🤖 AI Summary
This work addresses the vulnerability of existing large language model (LLM) watermarking methods to parameter-level perturbations such as fine-tuning, quantization, or distillation, which often hinder reliable ownership verification. To overcome this limitation, the authors propose a functional subspace watermarking framework that constructs a low-dimensional, semantics-preserving subspace via generalized eigenvalue decomposition. The method innovatively integrates adaptive spectral truncation with vector consistency constraints to enable robust watermark embedding and detection. Extensive experiments across multiple mainstream LLMs and datasets demonstrate that the proposed approach significantly outperforms current techniques, achieving substantially enhanced robustness against parameter perturbations while preserving model utility and providing statistically verifiable watermark detection.
📝 Abstract
Model watermarking utilizes internal representations to protect the ownership of large language models (LLMs).

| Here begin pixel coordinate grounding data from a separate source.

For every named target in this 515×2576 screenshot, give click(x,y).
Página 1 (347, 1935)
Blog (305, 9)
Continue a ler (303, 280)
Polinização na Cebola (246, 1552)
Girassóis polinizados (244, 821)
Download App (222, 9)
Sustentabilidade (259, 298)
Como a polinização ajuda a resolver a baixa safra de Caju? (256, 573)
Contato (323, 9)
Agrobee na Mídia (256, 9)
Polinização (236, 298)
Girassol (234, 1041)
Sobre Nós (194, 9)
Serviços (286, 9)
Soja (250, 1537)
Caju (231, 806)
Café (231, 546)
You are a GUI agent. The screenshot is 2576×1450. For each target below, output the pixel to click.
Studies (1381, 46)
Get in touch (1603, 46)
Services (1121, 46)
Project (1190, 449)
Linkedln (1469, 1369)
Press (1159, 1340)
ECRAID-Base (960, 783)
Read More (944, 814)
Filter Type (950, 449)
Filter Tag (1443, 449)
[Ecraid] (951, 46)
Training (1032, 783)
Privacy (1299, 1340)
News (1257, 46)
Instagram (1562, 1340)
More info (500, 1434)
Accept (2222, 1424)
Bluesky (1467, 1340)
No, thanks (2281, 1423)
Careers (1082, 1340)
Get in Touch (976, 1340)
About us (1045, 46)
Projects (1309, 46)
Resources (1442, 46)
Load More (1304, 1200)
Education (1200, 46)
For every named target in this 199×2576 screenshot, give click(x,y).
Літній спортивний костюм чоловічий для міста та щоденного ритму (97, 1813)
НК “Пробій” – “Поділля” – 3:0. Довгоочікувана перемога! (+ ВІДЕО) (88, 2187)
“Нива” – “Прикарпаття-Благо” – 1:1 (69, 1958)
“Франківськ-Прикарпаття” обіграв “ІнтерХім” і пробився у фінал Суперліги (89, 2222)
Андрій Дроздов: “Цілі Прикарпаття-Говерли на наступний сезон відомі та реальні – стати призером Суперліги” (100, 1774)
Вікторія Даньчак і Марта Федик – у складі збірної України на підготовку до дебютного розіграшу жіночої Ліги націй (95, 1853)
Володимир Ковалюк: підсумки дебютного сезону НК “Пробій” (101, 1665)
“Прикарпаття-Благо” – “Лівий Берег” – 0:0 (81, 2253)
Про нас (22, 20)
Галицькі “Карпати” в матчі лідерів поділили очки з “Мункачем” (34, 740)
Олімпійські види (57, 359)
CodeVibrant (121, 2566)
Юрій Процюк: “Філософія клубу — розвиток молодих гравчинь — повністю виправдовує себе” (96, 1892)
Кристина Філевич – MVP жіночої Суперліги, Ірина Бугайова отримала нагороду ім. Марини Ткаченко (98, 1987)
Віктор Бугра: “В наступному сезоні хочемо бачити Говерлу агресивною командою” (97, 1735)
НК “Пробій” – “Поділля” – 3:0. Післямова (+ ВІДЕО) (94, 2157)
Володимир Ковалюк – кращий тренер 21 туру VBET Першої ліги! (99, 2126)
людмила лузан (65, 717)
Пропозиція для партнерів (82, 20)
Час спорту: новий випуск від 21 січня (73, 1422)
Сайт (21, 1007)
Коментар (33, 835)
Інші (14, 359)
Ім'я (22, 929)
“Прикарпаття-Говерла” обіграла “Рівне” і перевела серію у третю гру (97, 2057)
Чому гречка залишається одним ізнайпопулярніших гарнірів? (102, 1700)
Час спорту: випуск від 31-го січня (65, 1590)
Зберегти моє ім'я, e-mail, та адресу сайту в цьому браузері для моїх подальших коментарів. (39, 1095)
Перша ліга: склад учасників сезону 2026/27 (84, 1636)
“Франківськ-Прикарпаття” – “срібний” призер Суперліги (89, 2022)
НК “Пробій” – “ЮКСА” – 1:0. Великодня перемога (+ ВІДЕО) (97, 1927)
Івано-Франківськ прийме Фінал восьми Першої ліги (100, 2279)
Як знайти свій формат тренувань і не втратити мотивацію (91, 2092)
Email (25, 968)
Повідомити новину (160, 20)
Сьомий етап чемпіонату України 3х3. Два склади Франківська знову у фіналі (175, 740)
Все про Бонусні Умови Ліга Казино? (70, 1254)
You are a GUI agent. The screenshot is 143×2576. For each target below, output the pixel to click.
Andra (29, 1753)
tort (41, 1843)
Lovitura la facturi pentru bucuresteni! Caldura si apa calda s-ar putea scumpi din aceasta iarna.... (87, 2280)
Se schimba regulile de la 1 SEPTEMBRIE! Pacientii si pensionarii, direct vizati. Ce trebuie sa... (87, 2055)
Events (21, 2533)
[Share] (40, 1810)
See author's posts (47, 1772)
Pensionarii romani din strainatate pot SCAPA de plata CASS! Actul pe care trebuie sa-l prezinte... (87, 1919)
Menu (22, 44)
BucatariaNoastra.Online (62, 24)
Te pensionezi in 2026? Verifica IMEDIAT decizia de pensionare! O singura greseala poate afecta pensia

However, these features inevitably undergo complex distortions during realistic model modifications such as fine-tuning, quantization, or knowledge distillation, making reliable extraction extremely challenging. Despite extensive research on model-side watermarking, existing methods still lack sufficient robustness against parameter-level perturbations. To address this gap, we propose \texttt{\textbf{Functional Subspace Watermarking (FSW)}}, a framework that anchors ownership signals into a low-dimensional functional backbone. Specifically, we first solve a generalized eigenvalue problem to extract a stable functional subspace for watermark injection, while introducing an adaptive spectral truncation strategy to achieve an optimal balance between robustness and model utility. Furthermore, a vector consistency constraint is incorporated to ensure that watermark injection does not compromise the original semantic performance. Extensive experiments across various LLM architectures and datasets demonstrate that our method achieves superior detection accuracy and statistical verifiability under multiple model attacks, maintaining robustness that outperforms existing state-of-the-art (SOTA) methods.